Puppeteer.launch () : the browser launch method, but we don’t need to restart the browser every time we request it. We can use puppeteer.connect() to reopen the page to reduce consumption.

Code sample

For puppeteer.launch() and page.pdf() configuration information please refer to the official website

const puppeteer = require('puppeteer'); const fs = require('fs'); const logger = require("./log4js"); Async function launchBrowser() {try {const Browser = await puppeteer.launch({args: ['--no-sandbox', '--disable-setuid-sandbox', '--enable-accelerated-2d-canvas', '--enable-aggressive-domstorage-flushing'], ignoreHTTPSErrors: true, headless: true, timeout: 60000, }); const wsAddress = browser.wsEndpoint(); const w_data = Buffer.from(wsAddress); fs.writeFile(__dirname + '/wsa.txt', w_data, {flag: 'w+'}, function (err) { if (err) { logger.error(err); Else {logger.info(" Browser started successfully: ", wsAddress); }}); } Catch (e) {logger.error(e)}} // Get a new TAB ws connection Browser Async function newPage() {const getWSAddress = () => new Promise(resolve => { fs.readFile(__dirname + '/wsa.txt', {flag: 'r+', encoding: 'utf8'}, function (err, data) { if (err) { console.error(err); return; } resolve(data); }); }); const wsa = await getWSAddress(); const browserConfig = { browserWSEndpoint: wsa }; const browser = await puppeteer.connect(browserConfig); Return browser.newpage ()} // export PDF const options = {// paper size format: 'A4', // printBackground, default is false printBackground: DisplayHeaderFooter: true, // Display the page number, etc. HeaderTemplate, footerTemplate, margin: {top: '2px', bottom: '35px' }, } app.post('/PDF', async (req, res) => { const printPdf = async () => { const page = await newPage() try { await page.goto(url, {waitUntil: 'networkidle0'}) return await page.pdf(options) } catch (e) { } finally { await page.close() } } const result = await Res.set ({' content-type ': 'application/ PDF ', 'content-length ': result.length}) res.send(200, result) })Copy the code

Project deployment

If you use Windows, you have avoided a lot of environmental dependencies, missing fonts, etc., but most players are deployed on Linux. Here is how to deploy using Docker.

Deployment and Chinese font missing reference to the elder brother’s method, thank the elder brother again

Puppeteer docker 中文 Failed to launch chrome 中文 clut_dead_line9527 下 载 – puppeteer docker 中文 Failed to launch chrome

Screenshots of temptation: Docker deploys the Puppeteer project – Jane’s Book

# pull base image The mirror no longer maintain, be on the safe side please homemade mirror FROM buildkite/puppeteer: 10.0.0 # set domestic image source RUN sed -i 's/deb.debian.org/mirrors.163.com/g' /etc/apt/sources.list && \ apt update && \ apt-get install -y DPKG wget unzip # ./tmp/fonts-noto-cjk.deb COPY fonts/source-sans-pro.zip ./tmp/source-sans-pro.zip RUN cd /tmp && dpkg -i Fonts -noto-cjk.deb && \ unzip source-sans-pro.zip && CD source-sans-pro-2.040 r-ro-1.090 r-it && mv./OTF /usr/share/fonts/ && \ fc-cache -f -v \ RUN apt-get update RUN apt-get -y install fontconfig xfonts-utils RUN fc-list :lang=zh WORKDIR /app COPY ./package.json /app/ RUN npm config set unsafe-perm true RUN npm config set registry https://registry.npm.taobao.org # # installation pm2 RUN NPM pm2 - g I RUN NPM install COPY. / app/EXPOSE 8888 CMD [" yarn ", "server" ]Copy the code

problems

  1. Chinese garbled characters

    Chinese fonts must be installed in the Linux environment.
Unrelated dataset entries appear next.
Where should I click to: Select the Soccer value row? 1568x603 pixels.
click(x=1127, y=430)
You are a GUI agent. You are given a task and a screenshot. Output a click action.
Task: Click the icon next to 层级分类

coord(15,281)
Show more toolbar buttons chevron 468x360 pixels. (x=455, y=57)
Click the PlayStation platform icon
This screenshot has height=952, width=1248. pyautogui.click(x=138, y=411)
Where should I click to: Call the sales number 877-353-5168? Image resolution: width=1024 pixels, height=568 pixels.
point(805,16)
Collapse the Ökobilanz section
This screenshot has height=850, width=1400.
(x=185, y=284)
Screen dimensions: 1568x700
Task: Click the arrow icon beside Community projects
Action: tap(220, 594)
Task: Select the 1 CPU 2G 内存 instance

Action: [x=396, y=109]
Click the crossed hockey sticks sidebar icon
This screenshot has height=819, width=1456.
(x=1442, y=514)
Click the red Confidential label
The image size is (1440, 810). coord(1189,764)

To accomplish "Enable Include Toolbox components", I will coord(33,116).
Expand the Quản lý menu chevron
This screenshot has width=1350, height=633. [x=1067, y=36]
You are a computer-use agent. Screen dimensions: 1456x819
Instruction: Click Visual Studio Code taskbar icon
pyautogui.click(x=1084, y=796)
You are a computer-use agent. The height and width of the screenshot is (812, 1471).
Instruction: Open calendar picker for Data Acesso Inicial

Otherwise, garbled Characters may occur, resulting in unstable network resources and uploaded fonts.

  2. The picture is truncated

    page-break-after : auto | always | avoid | left | right page-break-before : auto | always | avoid | left | right page-break-inside : auto | avoid

    Element styles that need to be handled add:

    Page break – inside: get

    page-break-before: always

    Paging is generally done by inserting a blank space up to prevent elements from being page-truncated

  3. The cache problem

    After the front-end page is modified, the generated PDF may still be the old version due to the browser cache. In this case, the traceless mode or page.nocache (true) can be used for processing (not verified yet).